TASK - Only the lines in the entries below from the line with "Screen dimensions: 906x314" to the line with "Click the 'Is", both included, belong in the answer, transcribed exactly and without pictures.

(Pixel coordinate grounding data)
BEGIN

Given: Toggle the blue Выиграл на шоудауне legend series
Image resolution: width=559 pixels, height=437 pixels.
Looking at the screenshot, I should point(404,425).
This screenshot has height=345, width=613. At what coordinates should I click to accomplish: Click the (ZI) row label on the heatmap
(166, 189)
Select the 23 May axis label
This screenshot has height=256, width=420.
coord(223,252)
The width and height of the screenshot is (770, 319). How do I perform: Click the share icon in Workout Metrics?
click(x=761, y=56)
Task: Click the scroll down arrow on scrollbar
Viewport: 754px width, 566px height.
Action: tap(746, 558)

END
BEGIN

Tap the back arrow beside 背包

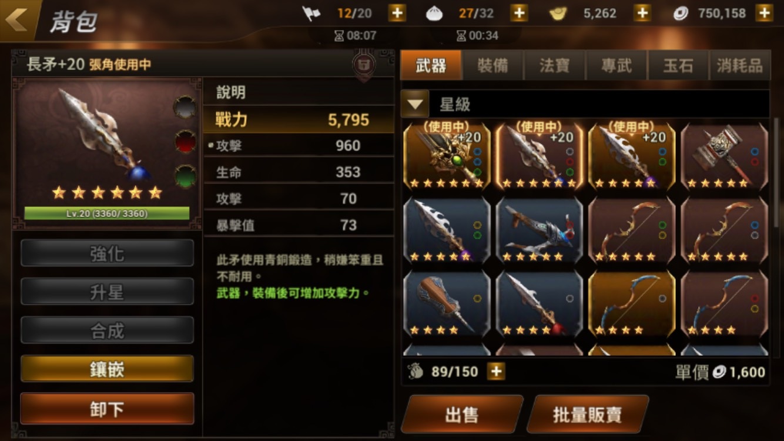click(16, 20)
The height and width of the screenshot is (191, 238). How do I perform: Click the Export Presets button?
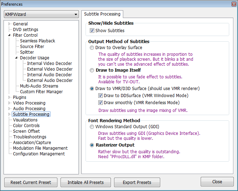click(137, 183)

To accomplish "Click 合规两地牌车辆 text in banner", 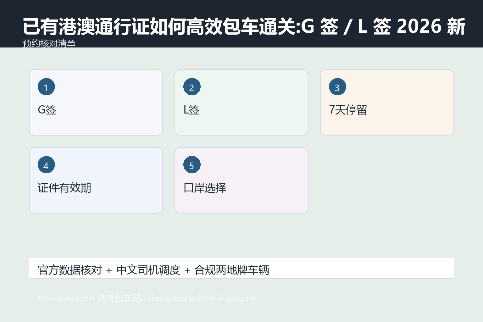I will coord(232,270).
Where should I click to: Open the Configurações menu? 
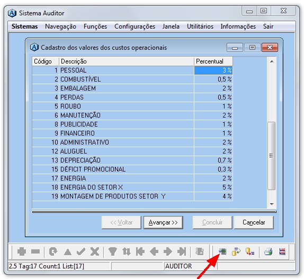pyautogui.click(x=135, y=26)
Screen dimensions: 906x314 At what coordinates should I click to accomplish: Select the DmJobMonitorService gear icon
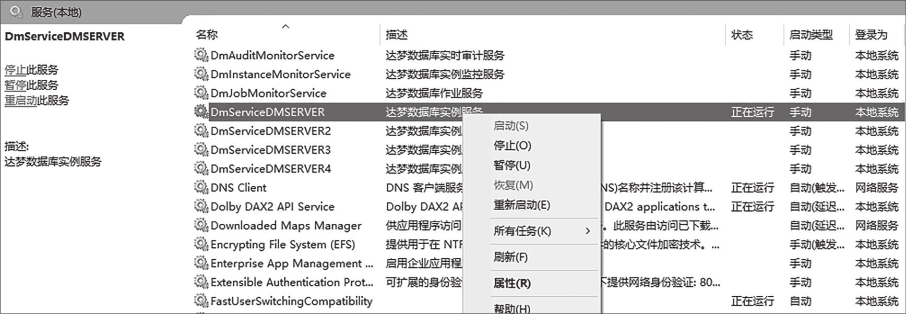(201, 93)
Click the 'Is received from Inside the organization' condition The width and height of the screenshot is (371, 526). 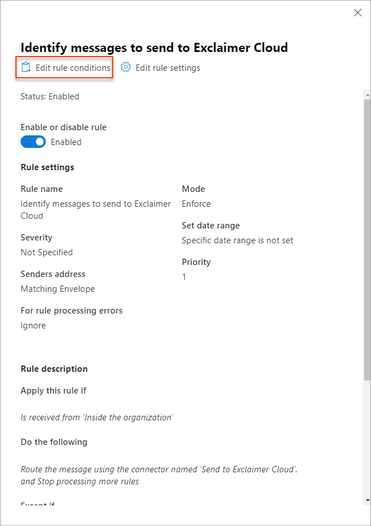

END

WRITTEN ANSWER -
Screen dimensions: 906x314 At what coordinates should I click to accomplish: Select the DmJobMonitorService gear icon
(201, 93)
Click the 'Is received from Inside the organization' condition The width and height of the screenshot is (371, 526). 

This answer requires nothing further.